The 1960 season was much like the 2011 season: one in which passing barriers were broken with great vengeance and furious anger. Three passers topped 3,000 yards in this landmark campaign: one in the NFL and two in the AFL.

Baltimore's Johnny Unitas topped all pro passers with 3,099 yards. Denver's Frank Tripucka led the shiny-new AFL with 3,038 passing yards, followed by Jack Kemp of the Los Angeles Chargers with 3,018 yards.

Unitas' effort was clealry the most impressive of the three: he led pro football in passing yards despite playing just 12 games. The AFL played 14 games, a number adopted by the NFL in 1961.

Unitas also passed for 25 TDs with jut 24 INTs.

The AFL, meanwhile, was defined by a sloppy, poorly played brand of football that was common throughout the history of the league. This style was evident by the fact that Tripucka threw for 24 TDs and 34 INTs and Kemp 20 TDs and 25 INTs.

AFL quarterbacks had a terrible habit of just heaving the ball up anywhere, and it was often caught by defenders. Interception rates in the AFL were ridiculously high.

4,000 passing yards -- 1967

Joe Namath's trascendent nature was evidenced by his 1967 season, when he passed for 4,007 yards for the AFL's New York Jets. Sonny Jurgensen was No. 2 that year among all pro football passers, with 3,747 yards for the NFL's Washington Redskins. Both played 14 games.

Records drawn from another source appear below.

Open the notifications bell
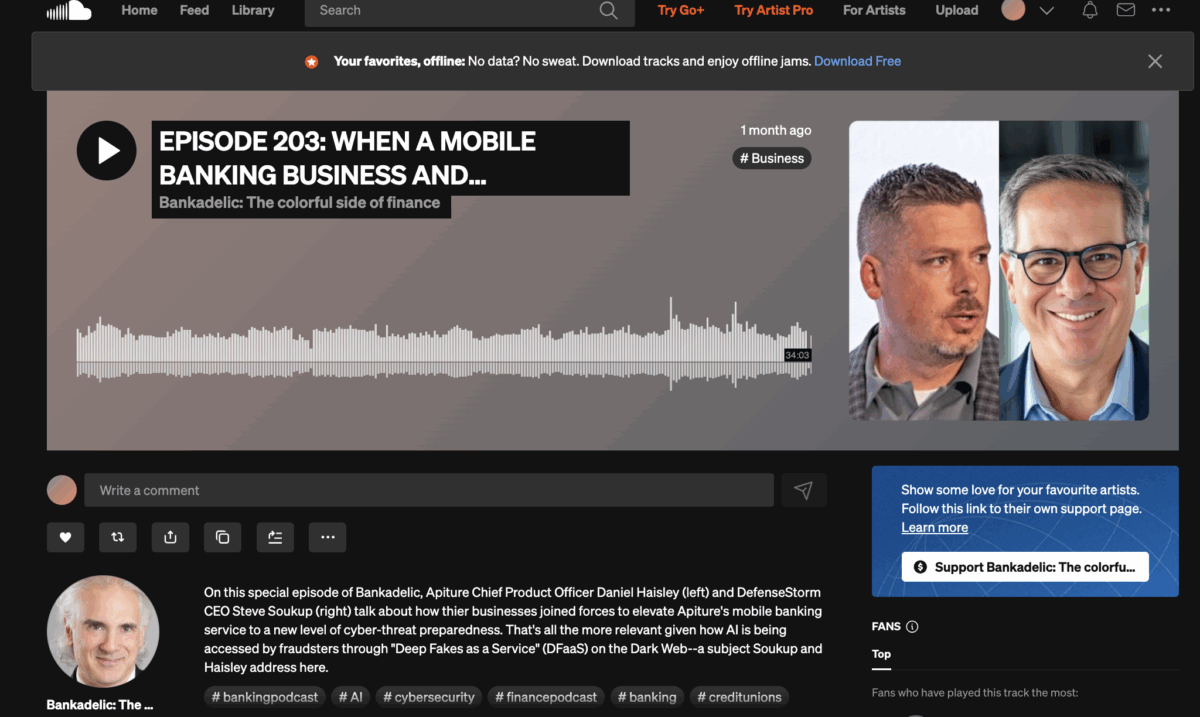The width and height of the screenshot is (1200, 717). pyautogui.click(x=1090, y=11)
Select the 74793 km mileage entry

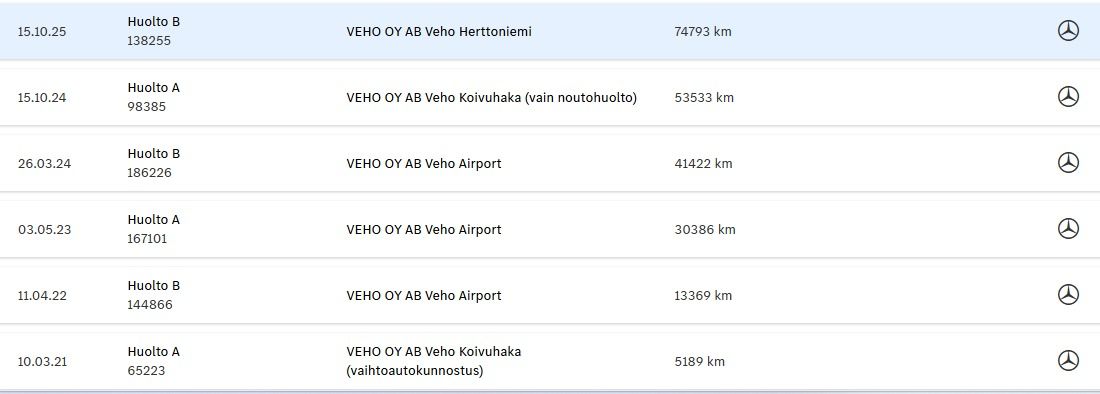pos(702,32)
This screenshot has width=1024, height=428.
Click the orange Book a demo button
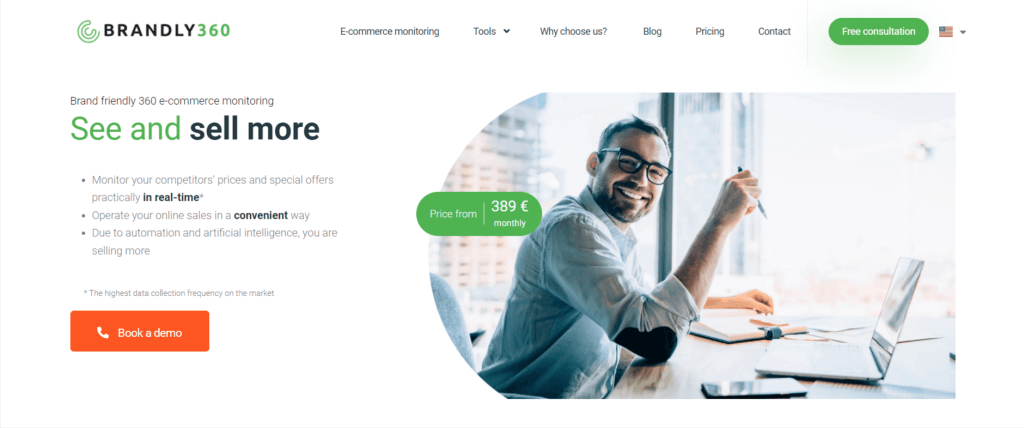(140, 331)
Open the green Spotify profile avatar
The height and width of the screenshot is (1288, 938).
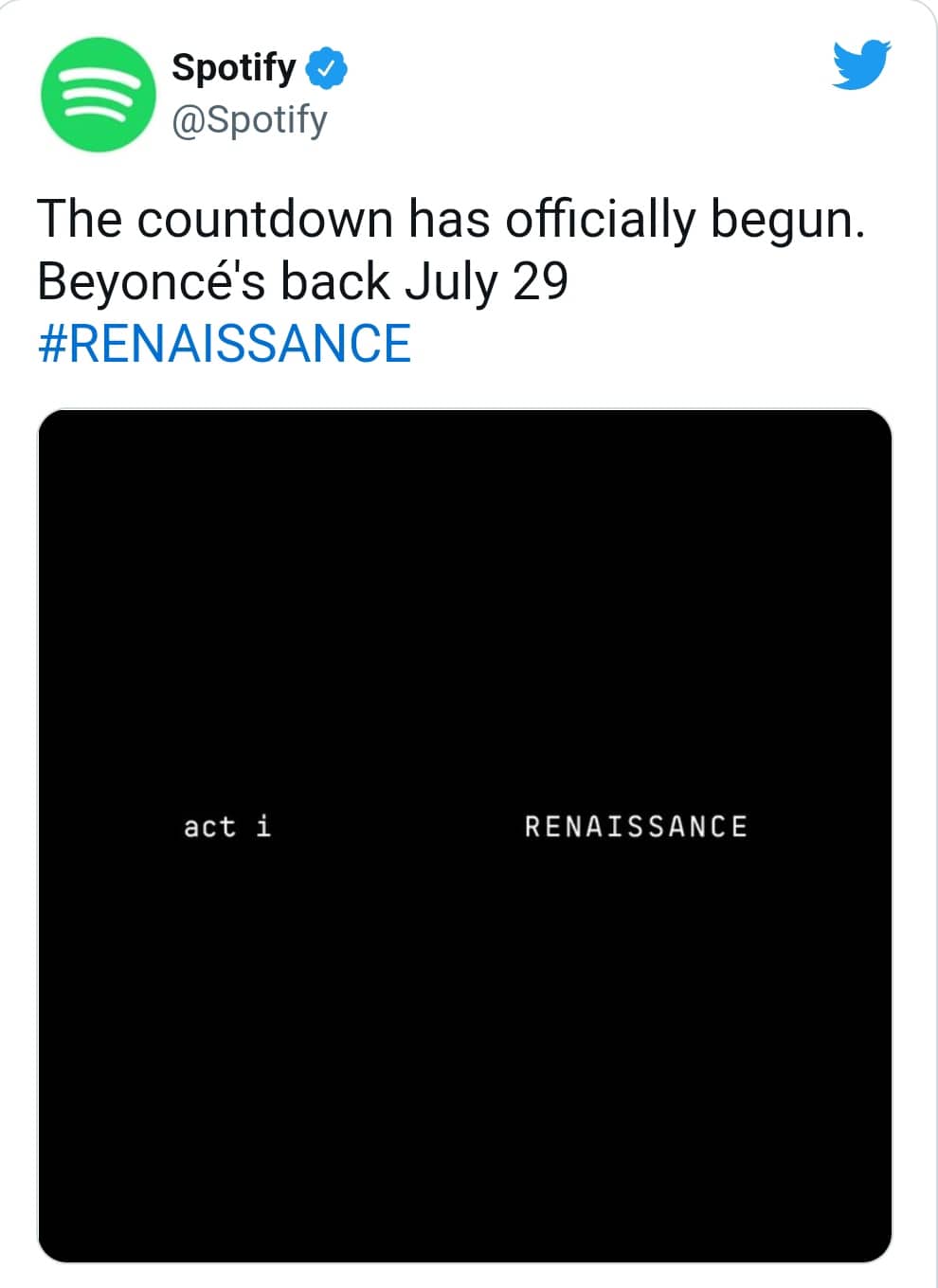(x=98, y=94)
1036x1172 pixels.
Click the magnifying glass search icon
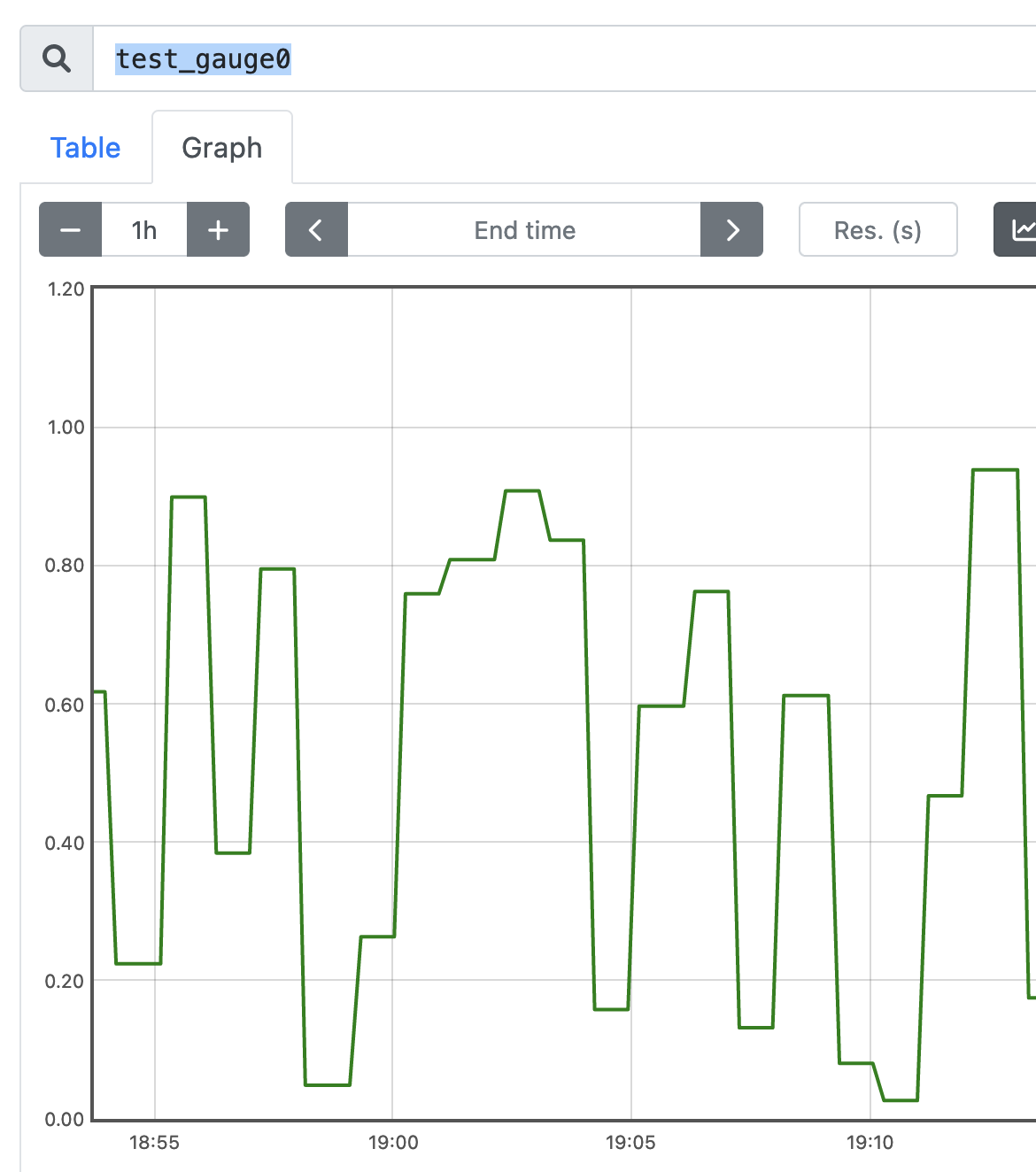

The reckless style of AFL play was evident once again in 1967: Namath topped 4,000 yards, but also threw more picks (28) than touchdowns (26), a signature of his career, in fact (which ended with 173 TD and 220 INT).

Jurgensen led all pro passers with 31 TDs, while throwing just 16 INTs. The nearly 2-to-1 TD-INT ratio was extremely rare for its time, even in the NFL, which boasted more accurate and more highly rated passers than the AFL throughout the 1960s.

5,000 passing yards -- 1984

Dan Marino in 1984 utterly shattered everything that had come before or since, with both his 5,084 yards and his 48 TD passes. It's hard for football fans too young to remember to understand what an eye-popping season it was by the standards of the time.

Granted, the NFL had only recently gone to a 16-game season just a few years earlier (1978). So Marino did have the advantage of playing more games than most of the passers who had come before him.

But that's not the best way to measure his Ruthian impact. Here's the way to best wrap your fragile little eggshell mind around Marino's performance:
  • Pro football produced its first 3,000-yard passers in 1960, 24 long years before Marino produced the first 5,000-yard season.
  • It took 24 long years before Drew Brees became the second 5,000-yard passer (5,069 in 2008).
  • It took 27 long years (29% of NFL history) before somebody finally surpassed Marino's 5,084 yards.
The only two guys to do it take the field together Thursday night.